Service-Oriented Architecture (SOA) is an approach to software design that establishes distributed, reusable units of software functionality, known as software services, as the foundation for computing. These services aren't designed around one specific business scenario or process but, rather, are engineered to perform generic business tasks, such as the scheduling, rescheduling, and canceling of an appointment. Such generic functionality enables services to be used and reused by other software services, applications, and/or humans within a single business domain and across multiple business domains.

Service-Oriented Architecture diagram

SOA & Software Services

SOA provides guidelines for decomposing monolithic, legacy software applications into reusable, distributed software modules, known as software services. These services can be used and reused by service-oriented applications both within one business domain and across several business domains.

  • A monolithic, legacy software application.
  • With the help of SOA guidelines, the legacy application is decomposed into units of software functionality, or software services.
  • Software services as autonomous, distributed components.
  • The software services can then be linked to four distinct, service-oriented applications.
  • The four applications using the software services derived from the legacy application in
    Box 1.

As the design principles facilitating the development of reusable services, SOA stipulates that services be highly modular, decoupled, platform independent, and standards compliant in design. Additionally, SOA calls for framework mechanisms that can identify, categorize, provision, and monitor services.

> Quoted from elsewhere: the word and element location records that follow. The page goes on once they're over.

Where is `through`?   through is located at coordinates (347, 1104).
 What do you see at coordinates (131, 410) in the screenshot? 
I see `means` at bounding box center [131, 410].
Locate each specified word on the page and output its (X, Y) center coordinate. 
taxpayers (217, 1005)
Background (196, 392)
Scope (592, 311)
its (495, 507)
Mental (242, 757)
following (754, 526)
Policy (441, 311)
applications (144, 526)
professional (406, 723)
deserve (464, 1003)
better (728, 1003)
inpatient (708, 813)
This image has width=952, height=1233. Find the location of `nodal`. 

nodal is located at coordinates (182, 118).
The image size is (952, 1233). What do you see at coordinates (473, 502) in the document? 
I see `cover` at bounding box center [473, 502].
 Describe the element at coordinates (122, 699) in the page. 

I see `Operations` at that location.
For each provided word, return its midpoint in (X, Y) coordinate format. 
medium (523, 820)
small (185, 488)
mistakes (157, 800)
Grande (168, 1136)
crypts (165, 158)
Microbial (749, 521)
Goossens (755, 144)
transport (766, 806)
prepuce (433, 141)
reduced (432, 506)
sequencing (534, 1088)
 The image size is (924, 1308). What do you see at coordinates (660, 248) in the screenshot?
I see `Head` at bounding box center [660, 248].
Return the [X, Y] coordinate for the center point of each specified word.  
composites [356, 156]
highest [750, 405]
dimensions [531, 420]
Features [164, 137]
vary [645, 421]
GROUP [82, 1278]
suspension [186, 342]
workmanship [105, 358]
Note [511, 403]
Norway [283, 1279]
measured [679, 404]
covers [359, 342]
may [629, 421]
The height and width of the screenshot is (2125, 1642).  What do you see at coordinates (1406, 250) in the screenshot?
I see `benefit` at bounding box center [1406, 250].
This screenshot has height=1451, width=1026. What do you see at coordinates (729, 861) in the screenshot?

Through these principles, SOA effectively enables developers to realize service-oriented computing environments—environments that reduce the development time and maintenance requirements for applications and allow computing functionality to be added, adjusted, and combined in an efficient and effective manner.

Research Area(s)

  • Service design and implementation concepts, with an emphasis on service abstraction, autonomy, reusability, and composability.

  • Enterprise Service Bus (ESB) design and implementation concepts as well as performance optimization strategies. Emphasis on routing, protocol transformation, message transformation, message enhancement, service mapping, message processing, transaction management, and access control and security.

  • Service Discovery mechanisms, including service registry and service repository facilities. Emphasis on semantic search and discovery capabilities.

  • Intelligent Mediator Services involving agents and rules engines.

  • Business Process Management (BPM) as well as process choreography and orchestration.